Lesson 1: Area between curves

# Area between curves

By integrating the difference of two functions, you can find the area between them. Created by Sal Khan.

## Want to join the conversation?

• I've plugged this integral into my TI-84 Plus calculator and never quite got 1/3, instead I get a number very close to 1/3 (e.g. 0.3333335436) is there a reason for this? does it matter at all?
(6 votes)
• The error comes from the inaccuracy of the calculator. The area is exactly 1/3.
(45 votes)
• if we cannot sketch the curve how do we know which curve is on the top and which one is below??
(8 votes)
• If we have two functions f(x) and g(x), we can find solutions to the equation f(x)=g(x) to find their intersections, and to find which function is on the top or on the bottom we can either plug in values or compare the slopes of the functions to see which is larger at an intersection.
(9 votes)
• How can I integrate expressions like (ax+b)^n, for example 16-(2x+1)^4 ? Are there any videos explaining these?
(3 votes)
• The exact details of the problem matter, so there cannot be a one-size-fits all solution. But, in general here are your best options:
Method 1: If it is possible to convert the problem to a `∫u^(n) du` form, then you can simply use the power rule. This is the easier method.

Method 2: If it is not possible to convert the problem to a `∫u^(n) du` nor to some other standard integral from, then you can expand out the polynomial and integrate each term separately. This can be a tedious process that is easy to make mistakes on, but sometimes it is what you need to do.

The important thing to remember in integration is that you have to have an EXACT match of a standard integral form in order to use it. You will often see beginners (and sometimes people who have enough experience to know better) ignore the `du` as if it were just some trivial bit of notation: it is NOT. The `du` of the standard integral forms is the derivative of whatever you decided to call `u`. If it is not present, you cannot use the standard integral form at all.
So, here is how to solve the example you mentioned. I will include some extra steps to make things perfectly clear, but you don't actually have to show this much detail:
`∫ {16-(2x+1)⁴} dx` ←in order to use a standard form, split the integral by its terms
`=∫ 16 dx − ∫(2x+1)⁴ dx` ← the first part is easily integrated to `16x+C`, so let us just focus on the second integral.

`Let u= 2x+1, thus du= 2dx` ← notice that the integral does not have a `2dx`, but only a `dx`, so I must divide by `2` in order to create an exact match to the standard integral form.
`½ du = ½ (2 dx)`
So the substitution is:
` −∫(2x+1)⁴ dx = −∫ u⁴ (½ du)`
Now, factor out the `½` to get an EXACT match for the standard integral form.
` = −½ ∫ u⁴du`
This is now an exact match for the standard integral form for the power rule. So, let us apply that to integrate:
`= −½ [⅕u⁵] + C`
`= −(1/10)u⁵ + C` ← now back substitute
`= −(1/10)(2x+1)⁵ + C`
And, finally remember that this is only one term of the integral, we need to add in the `16x + C` for a final answer of:
`∫ {16-(2x+1)⁴} dx = 16x − (1/10)(2x+1)⁵ + C`
Note: notice that I did not use two +C terms. The +C represents ANY constant, not a particular constant, so it will absorb all of the constants generated by the integration.
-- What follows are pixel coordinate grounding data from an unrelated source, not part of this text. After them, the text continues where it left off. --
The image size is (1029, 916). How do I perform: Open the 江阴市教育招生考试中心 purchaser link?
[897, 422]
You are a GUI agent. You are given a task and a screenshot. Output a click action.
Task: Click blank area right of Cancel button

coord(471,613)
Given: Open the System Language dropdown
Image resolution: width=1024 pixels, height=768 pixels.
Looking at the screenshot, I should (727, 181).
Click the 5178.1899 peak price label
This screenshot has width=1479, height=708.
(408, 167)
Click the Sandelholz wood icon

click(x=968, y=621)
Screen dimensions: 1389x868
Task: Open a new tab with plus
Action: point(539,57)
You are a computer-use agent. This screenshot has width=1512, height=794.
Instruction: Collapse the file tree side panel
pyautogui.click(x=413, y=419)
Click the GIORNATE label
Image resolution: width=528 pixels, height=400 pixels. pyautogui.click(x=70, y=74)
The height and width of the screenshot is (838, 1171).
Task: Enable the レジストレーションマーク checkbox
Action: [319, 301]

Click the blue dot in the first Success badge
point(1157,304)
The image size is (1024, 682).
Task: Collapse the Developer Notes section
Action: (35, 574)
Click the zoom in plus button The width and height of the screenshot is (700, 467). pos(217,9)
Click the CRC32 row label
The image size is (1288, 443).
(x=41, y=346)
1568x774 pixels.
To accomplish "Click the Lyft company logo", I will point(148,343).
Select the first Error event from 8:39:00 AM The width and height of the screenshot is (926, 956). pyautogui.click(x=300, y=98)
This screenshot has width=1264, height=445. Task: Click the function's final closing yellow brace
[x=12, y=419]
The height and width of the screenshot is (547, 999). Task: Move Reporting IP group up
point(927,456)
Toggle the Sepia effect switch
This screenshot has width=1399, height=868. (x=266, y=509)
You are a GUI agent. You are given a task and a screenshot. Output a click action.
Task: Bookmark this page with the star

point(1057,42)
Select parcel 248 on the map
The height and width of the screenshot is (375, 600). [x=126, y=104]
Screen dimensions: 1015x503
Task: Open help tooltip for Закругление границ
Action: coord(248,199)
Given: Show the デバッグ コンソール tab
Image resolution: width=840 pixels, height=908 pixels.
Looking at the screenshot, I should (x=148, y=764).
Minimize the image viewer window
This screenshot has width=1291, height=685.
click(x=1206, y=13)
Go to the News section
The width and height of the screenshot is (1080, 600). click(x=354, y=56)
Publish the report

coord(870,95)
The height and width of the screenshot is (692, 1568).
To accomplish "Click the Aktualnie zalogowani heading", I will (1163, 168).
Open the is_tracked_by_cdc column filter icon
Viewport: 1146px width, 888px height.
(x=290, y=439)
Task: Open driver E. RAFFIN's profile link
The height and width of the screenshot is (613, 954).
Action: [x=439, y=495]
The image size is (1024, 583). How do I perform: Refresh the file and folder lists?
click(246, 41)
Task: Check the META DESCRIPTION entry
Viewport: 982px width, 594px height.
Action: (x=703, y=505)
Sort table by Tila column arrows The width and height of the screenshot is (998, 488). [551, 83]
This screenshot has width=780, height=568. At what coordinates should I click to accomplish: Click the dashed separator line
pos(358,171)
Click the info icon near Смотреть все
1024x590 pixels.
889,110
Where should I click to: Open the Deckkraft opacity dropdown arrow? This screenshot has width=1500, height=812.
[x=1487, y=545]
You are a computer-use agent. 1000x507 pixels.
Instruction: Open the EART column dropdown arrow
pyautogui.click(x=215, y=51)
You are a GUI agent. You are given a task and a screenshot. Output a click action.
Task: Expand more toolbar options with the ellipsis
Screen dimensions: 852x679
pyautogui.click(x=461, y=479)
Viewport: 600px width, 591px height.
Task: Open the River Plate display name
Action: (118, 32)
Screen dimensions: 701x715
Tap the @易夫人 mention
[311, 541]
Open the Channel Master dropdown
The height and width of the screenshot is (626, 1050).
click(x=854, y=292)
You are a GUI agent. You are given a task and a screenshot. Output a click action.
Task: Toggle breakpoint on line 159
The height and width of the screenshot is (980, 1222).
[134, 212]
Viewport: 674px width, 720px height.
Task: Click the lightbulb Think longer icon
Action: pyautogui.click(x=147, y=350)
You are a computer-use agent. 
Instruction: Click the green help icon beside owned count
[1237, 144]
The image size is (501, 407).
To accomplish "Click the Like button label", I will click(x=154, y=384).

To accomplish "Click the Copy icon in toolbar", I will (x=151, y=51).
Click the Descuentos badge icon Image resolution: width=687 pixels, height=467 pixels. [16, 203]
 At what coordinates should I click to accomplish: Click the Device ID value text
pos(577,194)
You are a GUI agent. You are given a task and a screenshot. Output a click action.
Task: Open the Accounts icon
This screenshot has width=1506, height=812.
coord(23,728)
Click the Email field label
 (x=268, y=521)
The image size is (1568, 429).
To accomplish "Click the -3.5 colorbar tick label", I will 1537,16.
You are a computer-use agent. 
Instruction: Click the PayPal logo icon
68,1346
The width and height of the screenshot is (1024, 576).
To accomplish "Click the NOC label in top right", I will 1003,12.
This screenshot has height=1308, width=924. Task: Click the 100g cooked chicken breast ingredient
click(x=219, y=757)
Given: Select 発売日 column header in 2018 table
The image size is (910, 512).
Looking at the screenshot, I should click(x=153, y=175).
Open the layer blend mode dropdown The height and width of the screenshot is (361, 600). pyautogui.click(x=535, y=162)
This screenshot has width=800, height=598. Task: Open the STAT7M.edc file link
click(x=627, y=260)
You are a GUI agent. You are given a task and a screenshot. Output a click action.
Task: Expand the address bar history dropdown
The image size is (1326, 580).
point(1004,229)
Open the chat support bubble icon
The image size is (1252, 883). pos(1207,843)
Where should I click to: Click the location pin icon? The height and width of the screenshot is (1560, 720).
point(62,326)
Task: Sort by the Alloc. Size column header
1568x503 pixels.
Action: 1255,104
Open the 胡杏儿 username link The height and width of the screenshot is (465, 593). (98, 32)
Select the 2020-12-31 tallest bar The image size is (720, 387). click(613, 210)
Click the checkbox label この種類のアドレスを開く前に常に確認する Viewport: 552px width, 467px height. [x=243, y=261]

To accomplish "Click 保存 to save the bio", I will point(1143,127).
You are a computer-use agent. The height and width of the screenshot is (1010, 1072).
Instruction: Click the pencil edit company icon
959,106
As mentioned above, once you become proficient at it, there is no need to show this much detail.
(14 votes)
• Why is it necessary to find the "most positive" of the functions? Would it not work to simply subtract the two integrals and take the absolute value of the final answer? When I look in the hints for the practice sections, you always do a graph to find the "greater" function, but I'm having trouble seeing why that is necessary.
(10 votes)
• Can I still find the area if I used horizontal rectangles?
(5 votes)
• As Paul said, integrals are better than rectangles. The other part of your question: Yes, you can integrate with respect to y. Some problems even require that! (Sometimes, area between graphs cannot be expressed easily in integrals with respect to x.)
(9 votes)
• Where did the 2/3 come from when getting the derivative's of square root x and x^2?
(5 votes)
• So, it's 3/2 because it's being multiplied 3 times?
(0 votes)
• Is it possible to get a negative number or zero as an answer?
(1 vote)
• That depends on the question. If you are simply asking for the area between curves on an interval, then the result will never be negative, and it will only be zero if the curves are identical on that interval. This process requires that you keep track of where each function has a greater value and perform the subtraction in the correct order (or use an absolute value).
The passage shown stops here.